**Problem statement:**
Wherever a line below holds the word "computer", copy that line.

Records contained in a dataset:
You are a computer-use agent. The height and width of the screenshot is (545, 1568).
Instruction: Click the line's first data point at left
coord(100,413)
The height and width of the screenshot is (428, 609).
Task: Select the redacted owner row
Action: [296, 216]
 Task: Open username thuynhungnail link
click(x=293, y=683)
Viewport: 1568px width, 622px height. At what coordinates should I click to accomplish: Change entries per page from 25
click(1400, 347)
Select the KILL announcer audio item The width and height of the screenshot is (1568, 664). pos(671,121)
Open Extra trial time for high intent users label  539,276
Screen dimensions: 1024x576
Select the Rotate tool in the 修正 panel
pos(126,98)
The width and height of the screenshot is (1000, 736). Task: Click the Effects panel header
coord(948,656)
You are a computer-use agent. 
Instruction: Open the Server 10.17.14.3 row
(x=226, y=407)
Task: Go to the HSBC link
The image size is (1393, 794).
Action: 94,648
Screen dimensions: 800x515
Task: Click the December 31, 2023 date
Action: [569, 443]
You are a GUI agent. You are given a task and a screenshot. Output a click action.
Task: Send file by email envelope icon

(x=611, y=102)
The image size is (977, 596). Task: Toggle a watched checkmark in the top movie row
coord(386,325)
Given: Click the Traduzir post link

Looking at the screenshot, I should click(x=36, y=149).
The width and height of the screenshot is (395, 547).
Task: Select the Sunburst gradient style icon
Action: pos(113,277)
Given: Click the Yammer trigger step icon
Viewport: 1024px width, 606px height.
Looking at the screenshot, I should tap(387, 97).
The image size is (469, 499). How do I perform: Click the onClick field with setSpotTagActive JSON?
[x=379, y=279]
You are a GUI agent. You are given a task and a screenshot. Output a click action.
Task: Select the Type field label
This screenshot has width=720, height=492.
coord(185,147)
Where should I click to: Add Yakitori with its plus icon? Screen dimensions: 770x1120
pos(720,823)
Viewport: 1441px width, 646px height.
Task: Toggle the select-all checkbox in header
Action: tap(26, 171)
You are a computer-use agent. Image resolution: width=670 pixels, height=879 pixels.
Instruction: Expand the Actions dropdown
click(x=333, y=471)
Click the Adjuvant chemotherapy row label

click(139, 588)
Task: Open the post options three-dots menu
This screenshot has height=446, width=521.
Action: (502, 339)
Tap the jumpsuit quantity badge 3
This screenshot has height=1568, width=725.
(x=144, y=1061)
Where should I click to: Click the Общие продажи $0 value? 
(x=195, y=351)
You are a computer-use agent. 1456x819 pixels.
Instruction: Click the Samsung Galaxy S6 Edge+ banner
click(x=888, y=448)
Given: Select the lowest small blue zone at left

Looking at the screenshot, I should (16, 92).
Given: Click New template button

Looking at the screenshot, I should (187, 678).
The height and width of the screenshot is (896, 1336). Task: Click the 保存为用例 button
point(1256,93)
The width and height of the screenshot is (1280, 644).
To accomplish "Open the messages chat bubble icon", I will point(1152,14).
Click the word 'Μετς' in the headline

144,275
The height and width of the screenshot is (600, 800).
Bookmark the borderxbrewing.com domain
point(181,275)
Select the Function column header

**Result below:**
You are a computer-use agent. The height and width of the screenshot is (545, 1568).
You are a computer-use agent. 
You are a computer-use agent. Image resolution: width=670 pixels, height=879 pixels.
You are a computer-use agent. 1456x819 pixels.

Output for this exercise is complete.